Exercises
**a)** In the book acknowledgments, who gave perspective on the Vietnam War period of U.S. history?
**b)** Write the next part of the book acknowledgments, picking up after their last sentence.

Page extract
-- Opening Marker --
Aviation expert Bob Macintosh — a longtime investigator for the National Transportation Safety Board until his retirement — was extremely generous with his time and expertise. We’ve repaid Bob’s kindness by giving our fictional NTSB investigator a pivotal role in the action. (This might be an appropriate time to remind Bob and other readers of the standard fiction disclaimer: “Any resemblance between actual persons, living or dead, is purely coincidental…”)
Ace pilots (and good friends) Don Shreve, Rob Cherney, and Ed Dumas helped with details about airplanes, jets, and autopilots, and Jim Gerrish of Sierra Industries, Ltd. — the go-to company for performance-enhancing modifications for Cessna Citation jets — was patient, enlightening, and good-natured in response to countless questions about customizing our ill-fated fictional aircraft. On a grimmer but equally helpful front, search-and-rescue expert Kimberly Kelly offered helpful perspective on searching for fragmented remains of crash victims.
Many forensic-anthropologist friends and colleagues pitched in to share their expertise. Anthony Falsetti, Angi Christensen, and Elias Kontanis offered useful insights into the effects of high-speed crashes and fire on the human body. Robert Mann — who spent years identifying the remains of U.S. military personnel recovered from Southeast Asia — provided helpful perspective on the Vietnam War period of U.S. history. Samm Hurst gave useful entomological and meteorological information about San Diego and the nearby mountains.
-- Closing Marker --
Records drawn from a dataset
-- Opening Marker --
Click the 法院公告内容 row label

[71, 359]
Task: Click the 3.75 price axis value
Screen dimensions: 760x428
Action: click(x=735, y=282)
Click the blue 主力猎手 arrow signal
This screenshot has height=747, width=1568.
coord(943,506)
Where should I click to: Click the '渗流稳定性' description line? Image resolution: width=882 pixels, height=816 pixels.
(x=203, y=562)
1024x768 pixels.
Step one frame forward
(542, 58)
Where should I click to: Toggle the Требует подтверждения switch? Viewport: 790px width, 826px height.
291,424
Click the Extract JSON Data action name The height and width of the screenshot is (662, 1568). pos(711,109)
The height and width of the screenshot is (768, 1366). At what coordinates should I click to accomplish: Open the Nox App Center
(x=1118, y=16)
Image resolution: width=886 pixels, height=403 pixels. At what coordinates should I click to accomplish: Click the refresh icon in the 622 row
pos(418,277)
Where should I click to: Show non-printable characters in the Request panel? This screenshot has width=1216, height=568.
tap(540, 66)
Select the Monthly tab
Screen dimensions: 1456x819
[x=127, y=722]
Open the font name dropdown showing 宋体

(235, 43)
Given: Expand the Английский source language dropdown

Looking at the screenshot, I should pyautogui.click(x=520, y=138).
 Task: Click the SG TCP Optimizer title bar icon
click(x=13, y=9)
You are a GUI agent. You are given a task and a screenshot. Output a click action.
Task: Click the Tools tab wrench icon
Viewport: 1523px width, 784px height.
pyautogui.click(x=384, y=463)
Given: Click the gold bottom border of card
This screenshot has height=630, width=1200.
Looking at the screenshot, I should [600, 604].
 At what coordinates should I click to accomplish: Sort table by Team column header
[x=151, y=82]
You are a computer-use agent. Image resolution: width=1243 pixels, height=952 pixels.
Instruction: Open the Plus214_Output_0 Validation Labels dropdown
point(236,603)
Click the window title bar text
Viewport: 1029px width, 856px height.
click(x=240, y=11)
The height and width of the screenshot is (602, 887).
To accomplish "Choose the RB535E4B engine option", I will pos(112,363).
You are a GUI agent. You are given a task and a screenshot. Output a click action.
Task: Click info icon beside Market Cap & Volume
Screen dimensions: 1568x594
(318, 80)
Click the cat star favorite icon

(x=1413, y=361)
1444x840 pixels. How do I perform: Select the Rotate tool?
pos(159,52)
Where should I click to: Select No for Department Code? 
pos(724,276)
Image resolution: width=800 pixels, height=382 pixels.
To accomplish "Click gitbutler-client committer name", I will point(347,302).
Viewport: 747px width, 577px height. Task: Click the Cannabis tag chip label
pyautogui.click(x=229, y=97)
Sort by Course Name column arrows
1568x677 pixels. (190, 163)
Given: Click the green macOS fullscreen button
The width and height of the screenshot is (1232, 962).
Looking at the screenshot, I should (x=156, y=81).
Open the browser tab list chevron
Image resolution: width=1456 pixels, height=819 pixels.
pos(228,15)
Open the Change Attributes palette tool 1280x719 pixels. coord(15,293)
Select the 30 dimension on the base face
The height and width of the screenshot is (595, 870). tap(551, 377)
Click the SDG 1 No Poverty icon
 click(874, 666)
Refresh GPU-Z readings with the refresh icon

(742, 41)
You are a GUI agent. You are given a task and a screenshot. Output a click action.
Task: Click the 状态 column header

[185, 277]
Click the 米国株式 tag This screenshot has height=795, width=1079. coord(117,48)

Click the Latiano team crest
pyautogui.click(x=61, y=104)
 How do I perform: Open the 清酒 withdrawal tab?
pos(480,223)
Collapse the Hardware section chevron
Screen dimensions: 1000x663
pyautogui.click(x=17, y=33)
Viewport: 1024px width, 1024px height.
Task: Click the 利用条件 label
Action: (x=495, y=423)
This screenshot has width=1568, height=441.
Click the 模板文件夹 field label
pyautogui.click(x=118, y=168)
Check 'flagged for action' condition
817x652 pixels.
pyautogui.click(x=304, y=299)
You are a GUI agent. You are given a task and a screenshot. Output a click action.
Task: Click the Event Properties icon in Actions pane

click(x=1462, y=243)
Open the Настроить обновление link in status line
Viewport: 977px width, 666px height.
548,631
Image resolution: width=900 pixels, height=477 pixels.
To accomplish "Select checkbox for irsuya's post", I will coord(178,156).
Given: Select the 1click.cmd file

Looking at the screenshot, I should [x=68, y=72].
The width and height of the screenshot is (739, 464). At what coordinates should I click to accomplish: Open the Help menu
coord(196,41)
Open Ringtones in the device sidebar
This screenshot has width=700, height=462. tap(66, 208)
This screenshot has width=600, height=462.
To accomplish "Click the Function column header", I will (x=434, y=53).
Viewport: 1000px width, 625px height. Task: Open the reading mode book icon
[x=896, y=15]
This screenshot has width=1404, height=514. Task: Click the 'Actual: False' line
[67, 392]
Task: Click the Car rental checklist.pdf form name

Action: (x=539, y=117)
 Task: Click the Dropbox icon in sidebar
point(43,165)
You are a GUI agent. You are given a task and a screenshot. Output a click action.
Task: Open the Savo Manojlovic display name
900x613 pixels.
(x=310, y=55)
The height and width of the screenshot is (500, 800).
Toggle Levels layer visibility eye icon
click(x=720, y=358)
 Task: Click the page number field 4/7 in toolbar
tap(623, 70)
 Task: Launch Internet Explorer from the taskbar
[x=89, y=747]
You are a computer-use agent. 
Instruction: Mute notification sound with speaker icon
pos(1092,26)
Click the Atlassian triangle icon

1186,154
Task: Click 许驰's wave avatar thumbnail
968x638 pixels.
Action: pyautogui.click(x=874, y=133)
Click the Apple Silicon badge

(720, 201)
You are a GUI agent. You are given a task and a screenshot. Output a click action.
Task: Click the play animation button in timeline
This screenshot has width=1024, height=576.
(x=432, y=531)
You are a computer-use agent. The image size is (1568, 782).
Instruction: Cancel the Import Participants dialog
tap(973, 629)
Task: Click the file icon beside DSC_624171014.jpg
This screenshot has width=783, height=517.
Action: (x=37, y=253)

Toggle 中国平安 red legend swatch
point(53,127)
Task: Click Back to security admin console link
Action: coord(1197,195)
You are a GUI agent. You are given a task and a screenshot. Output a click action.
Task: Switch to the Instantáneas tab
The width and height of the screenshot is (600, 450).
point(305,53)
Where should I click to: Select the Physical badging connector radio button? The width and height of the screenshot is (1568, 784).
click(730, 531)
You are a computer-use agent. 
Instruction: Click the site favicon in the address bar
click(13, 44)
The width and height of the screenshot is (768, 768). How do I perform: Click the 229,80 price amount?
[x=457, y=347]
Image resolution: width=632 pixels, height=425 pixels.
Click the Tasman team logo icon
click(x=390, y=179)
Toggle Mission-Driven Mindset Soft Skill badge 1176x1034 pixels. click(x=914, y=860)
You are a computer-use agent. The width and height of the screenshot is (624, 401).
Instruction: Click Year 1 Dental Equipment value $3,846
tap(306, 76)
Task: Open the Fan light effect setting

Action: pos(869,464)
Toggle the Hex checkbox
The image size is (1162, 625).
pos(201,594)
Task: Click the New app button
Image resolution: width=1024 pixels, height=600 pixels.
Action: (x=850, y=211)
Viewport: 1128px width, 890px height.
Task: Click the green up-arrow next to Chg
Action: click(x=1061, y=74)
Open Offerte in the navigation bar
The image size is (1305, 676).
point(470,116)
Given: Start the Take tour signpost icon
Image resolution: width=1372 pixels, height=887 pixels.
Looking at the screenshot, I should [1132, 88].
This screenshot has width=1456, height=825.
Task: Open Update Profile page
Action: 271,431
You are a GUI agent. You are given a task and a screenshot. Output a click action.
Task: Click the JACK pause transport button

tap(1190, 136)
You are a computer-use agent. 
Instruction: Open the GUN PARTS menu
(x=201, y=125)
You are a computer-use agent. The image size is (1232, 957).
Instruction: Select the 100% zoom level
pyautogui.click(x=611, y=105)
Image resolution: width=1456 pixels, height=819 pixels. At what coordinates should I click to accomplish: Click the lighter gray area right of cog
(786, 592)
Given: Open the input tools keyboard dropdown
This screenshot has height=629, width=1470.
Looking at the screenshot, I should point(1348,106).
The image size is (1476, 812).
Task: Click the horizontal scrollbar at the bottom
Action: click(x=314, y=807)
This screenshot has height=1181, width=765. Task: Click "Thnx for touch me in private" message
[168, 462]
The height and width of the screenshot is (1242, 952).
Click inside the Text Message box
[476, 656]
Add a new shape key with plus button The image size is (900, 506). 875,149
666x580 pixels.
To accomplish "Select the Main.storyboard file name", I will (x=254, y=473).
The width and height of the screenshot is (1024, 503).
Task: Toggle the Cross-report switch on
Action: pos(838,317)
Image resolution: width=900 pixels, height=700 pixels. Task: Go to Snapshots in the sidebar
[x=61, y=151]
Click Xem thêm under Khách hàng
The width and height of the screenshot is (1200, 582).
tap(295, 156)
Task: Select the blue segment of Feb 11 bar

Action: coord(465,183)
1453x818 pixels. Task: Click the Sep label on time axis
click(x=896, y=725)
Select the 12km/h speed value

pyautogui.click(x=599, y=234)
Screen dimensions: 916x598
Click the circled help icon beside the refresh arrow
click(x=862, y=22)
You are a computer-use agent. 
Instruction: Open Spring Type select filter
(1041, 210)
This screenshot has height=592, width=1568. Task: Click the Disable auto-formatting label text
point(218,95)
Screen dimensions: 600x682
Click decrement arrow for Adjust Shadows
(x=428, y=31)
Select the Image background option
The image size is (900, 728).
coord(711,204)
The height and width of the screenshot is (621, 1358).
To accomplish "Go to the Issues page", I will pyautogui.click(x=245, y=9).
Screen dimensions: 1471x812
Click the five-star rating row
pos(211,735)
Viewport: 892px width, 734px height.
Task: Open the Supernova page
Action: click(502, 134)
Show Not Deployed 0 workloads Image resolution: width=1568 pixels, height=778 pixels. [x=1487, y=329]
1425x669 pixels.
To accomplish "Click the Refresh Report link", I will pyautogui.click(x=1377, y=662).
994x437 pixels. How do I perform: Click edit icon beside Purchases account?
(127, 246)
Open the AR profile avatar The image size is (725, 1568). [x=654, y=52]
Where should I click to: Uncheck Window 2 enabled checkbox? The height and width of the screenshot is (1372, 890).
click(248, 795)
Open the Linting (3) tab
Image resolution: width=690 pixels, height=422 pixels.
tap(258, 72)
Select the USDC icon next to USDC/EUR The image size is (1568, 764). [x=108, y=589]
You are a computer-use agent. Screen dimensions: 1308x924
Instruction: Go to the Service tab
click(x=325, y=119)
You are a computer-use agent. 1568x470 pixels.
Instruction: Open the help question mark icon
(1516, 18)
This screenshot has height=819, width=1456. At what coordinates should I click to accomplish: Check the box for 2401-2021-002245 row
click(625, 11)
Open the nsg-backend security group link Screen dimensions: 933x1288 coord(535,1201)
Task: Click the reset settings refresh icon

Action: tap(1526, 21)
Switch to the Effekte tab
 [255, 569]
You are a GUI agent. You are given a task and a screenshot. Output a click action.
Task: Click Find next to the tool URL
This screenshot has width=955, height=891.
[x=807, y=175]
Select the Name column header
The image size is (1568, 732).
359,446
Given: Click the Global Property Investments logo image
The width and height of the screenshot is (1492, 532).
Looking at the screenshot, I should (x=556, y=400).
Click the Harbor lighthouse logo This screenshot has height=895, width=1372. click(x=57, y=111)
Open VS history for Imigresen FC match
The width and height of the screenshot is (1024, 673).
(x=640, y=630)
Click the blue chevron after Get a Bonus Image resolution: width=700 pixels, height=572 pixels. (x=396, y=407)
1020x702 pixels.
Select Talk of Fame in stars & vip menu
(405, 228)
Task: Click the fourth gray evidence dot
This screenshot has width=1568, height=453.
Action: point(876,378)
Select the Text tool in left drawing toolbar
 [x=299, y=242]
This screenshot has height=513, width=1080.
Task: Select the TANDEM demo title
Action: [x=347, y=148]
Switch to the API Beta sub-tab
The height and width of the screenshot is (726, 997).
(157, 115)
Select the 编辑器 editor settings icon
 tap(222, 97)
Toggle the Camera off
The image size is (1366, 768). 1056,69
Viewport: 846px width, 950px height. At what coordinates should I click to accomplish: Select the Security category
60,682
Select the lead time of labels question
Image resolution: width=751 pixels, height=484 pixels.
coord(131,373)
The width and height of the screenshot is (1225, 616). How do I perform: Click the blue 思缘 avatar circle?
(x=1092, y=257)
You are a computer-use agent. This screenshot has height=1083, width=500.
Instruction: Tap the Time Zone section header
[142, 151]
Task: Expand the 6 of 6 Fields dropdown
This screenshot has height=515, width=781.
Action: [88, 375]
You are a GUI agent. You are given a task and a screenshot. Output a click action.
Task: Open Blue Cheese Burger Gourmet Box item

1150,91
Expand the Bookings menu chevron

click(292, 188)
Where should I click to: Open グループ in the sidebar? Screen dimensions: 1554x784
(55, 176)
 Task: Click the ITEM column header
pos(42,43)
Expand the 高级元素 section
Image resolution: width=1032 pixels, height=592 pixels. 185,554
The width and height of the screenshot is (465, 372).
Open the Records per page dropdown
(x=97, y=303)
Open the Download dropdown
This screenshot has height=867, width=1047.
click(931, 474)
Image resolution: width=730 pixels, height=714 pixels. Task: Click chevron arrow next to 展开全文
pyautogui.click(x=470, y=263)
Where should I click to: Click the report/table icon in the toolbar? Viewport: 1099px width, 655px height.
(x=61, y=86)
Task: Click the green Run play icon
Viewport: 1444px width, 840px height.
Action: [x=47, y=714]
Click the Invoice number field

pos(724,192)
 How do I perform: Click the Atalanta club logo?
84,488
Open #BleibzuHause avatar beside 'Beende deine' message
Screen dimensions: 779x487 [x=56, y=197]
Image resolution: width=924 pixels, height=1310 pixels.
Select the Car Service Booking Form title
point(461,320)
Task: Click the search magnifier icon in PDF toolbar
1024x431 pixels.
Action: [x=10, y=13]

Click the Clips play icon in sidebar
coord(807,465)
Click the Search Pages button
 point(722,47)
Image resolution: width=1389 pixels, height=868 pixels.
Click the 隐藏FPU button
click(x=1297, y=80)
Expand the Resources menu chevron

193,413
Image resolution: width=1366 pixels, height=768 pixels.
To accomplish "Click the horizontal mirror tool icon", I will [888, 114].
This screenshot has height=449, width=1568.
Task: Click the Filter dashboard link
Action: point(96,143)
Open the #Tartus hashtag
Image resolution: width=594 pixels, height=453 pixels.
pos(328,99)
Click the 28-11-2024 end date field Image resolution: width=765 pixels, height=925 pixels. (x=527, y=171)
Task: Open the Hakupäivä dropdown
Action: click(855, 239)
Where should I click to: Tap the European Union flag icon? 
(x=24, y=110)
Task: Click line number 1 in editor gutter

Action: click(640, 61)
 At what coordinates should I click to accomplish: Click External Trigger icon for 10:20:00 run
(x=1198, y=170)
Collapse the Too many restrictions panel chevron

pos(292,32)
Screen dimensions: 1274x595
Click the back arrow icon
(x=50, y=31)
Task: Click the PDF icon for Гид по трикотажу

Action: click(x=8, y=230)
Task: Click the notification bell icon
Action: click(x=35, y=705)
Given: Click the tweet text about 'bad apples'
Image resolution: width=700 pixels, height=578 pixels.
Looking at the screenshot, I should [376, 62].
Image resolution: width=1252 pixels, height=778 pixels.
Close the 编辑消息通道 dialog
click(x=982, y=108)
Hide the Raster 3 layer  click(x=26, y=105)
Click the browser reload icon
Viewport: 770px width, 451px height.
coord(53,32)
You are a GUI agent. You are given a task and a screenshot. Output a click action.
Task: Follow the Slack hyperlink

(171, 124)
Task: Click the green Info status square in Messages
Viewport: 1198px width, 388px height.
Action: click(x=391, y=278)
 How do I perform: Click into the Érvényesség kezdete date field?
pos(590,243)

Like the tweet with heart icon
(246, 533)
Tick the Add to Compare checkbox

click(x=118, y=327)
-- Closing Marker --
Responses to the tasks
**a)** Robert Mann

**b)**
Dr. Stephanie Blank, a gynecological oncologist and professor at New York University School of Medicine, provided helpful (and heartrending) details on the aggressive uterine cancer known as leiomyosarcoma; our thanks to her for helping us, and for helping women fight this and other merciless forms of cancer. Thanks also to Ellen Sullivan, communications director at the Society of Gynecologic Oncology, for the referral to Dr. Blank.
Our team at William Morrow Publishers — publishers Liate Stehlik and Lynn Grady, editor Lyssa Keusch, editorial assistant Rebecca Lucash, production editor Stephanie Vallejo, copyeditor Laurie McGee, cover designer Richard Aquan, publicist Danielle Bartlett, and marketing guru Kaitlin Harri — transformed ideas and words into a finished book: a book that people will actually hear about, read about, and even buy! We couldn’t be more grateful. Sincere thanks in that vein also to our agent, Giles Anderson, who has kept roofs over our heads and food on our tables for 13 years now.